Recently, I keep thinking whether to be saddened or happy that I did not have the means to go to the American Academy of Religion/Society of Biblical Literature. Why would I enter a space where my body because of the color of my skin is not welcome?
Let me start here. I have to wonder how can Christianity stand as it is here in the United States when its leading magazine, Christianity Today, saves a space for Neo-Confederate racists like Doug Wilson. Do we really believe that outsiders will take your community seriously in a culturally pluralistic society like ours? Let’s ask Mitt Romney for his thoughts! I think the problem is much more deeper than simply permitting a racist to write for your top magazine in the name of “tolerance.” The problem of race and theology is the one of the closed theological canon, and here, no I am not talking about the Bible, (but of course, we always can if you want!).

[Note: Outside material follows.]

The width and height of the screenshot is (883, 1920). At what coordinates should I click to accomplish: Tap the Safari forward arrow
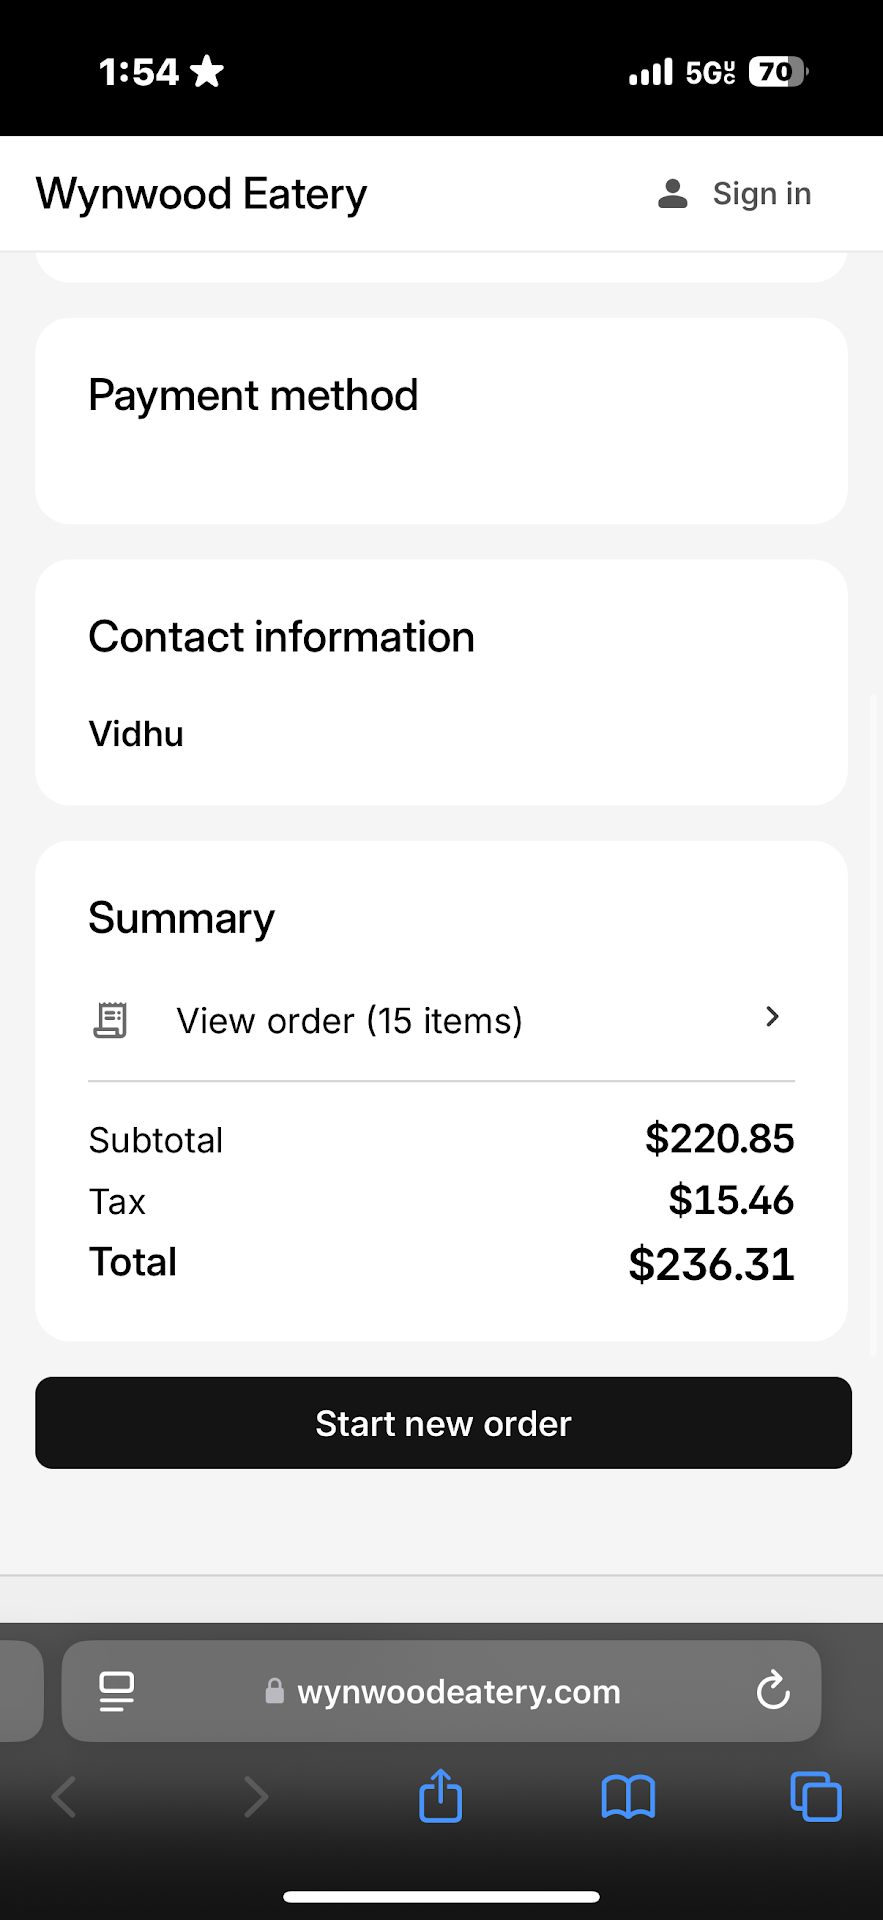[x=256, y=1797]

What I am referring to is the ever perpetual push by privileged white Protestant men to always want to go back to Saint Augustine without addressing any of the problems surrounding his bad interpretation of Scripture (Judges and Romans in particular) and his anti-Jewish statements (ironically, but always condemning Martin Luther for his!). I think this uncritical reclamation project is part of an on-going and unnecessary cycle in Christianity called Euro-centrism. One of the plethora of examples comes from seemingly innocent suggestions like from Stephen C Barton, Complementarianism and Darwinism at The Jesus Creed who “contends we need to read the Bible with Augustine and Barth, that is, both christologically and eschatologically.” Of course, Barton is in pronouncing nothing new, it’s the run of the mill post-liberal, radically orthodox argument. However, just exactly, who’s Augustine will we be reading with? Who’s Barth will we be reading with? These men are not alive to dialogue with us about their great writings, they have interpreters, and it is their circle of interpreters that has remained closed, and thus the canon. In fact, one must ask does the work of one James Hal Cone and his interpretation of Karl Barth (see Black Theology and Black Power), will his interpretation of Barth be included?

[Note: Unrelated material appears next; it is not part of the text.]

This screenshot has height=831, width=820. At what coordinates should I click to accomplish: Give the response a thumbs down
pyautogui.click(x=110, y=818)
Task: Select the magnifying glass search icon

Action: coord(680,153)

Also, if I exclude any argument from marginality in terms of race here, why do Barth and Augustine have to be the ones we return to (aside from Jesus Christ) when it comes to theology? Why not Clement of Alexandria? Irenaeus of Lyons? Do not Augustine & Barth lend themselves to particular theological biases? Call me crazy, but in the end, the RadOx and postliberalism movements are just lending themselves to being just another (maybe a more mainline, moderate?) wing of the Neo-Calvinist movement, where Calvin and Augustine, and then occasionally Barth are at the top theologically; that is, their interpretation of Scripture is viewed as also necessary for every Christian. Closed canons. Closed to bodies of color. Closed to women.
Indeed how we rank theology programs and theologians do more to tell us what bodies you value more than tell us the worth of any institution. Take R.R. Reno’s ranking of the top theological institutions: it is conceded that Duke Divinity School has the best of what the mainline has to offer, with “postliberal conviction.” Reno seems to betray his criteria, Duke is mainline but it is also orthodox, which is quite confusing for me, because isn’t evangelicalism supposed to be the space of orthodoxy? When it comes to prioritizing the hierarchy of theologians (re: bodies), and the closed space of the theological canon, what matters is not so called “doctrinal orthodoxy” but that space which is closest to what you want to deem ideal culturally. In short, making the white ambiguous, hegemonic CHURCH the answer to the world’s problems (postliberal Christianity) has more similarities to conservative evangelical’s dominionism, the idea of a “Christian” domination system.
It’s rather curious that a site/publication dedicated to just war theory and conservativism would praise Hauerwas and Hays, two outspoken pacifists, but it’s not about doctrine. Like the postliberalism that is now the supposed new orthodoxy, it’s about shared culture and linguistics, a reactionary social apologetic in the name of “tradition”. Yes, I have read George Lindbeck’s The Nature Of Doctrine, but have you read any criticism of his work? Cultural hegemony is prized over and against teaching (truth as propositional): the reign of cultural orthodoxy! And a return to Augustine (read:traditional white interpretations of Augustine of Hippo) and Karl Barth (read: traditional and newer white appropriations of Karl Barth’s Theology of the Word). While postliberalism claimed to call itself a different creature than either liberal or conservative, I think things like John Milbank’s email declaring Radical Orthodoxy to be the New Face of Historic Orthodoxy or Theology Studio’s uncritical assessment of Reno’s list put U.S. postliberalism/U.K. radical orthodoxy squarely on the right IMNSHO. Nothing wrong with being conservative, but being dishonest about your political and theological biases are!
Oh to not have to talk about race! Maybe if I bleach my skin and start talking about how THE CHURCH is the end all, be all of everything, then people will start listening to me more? Am I right?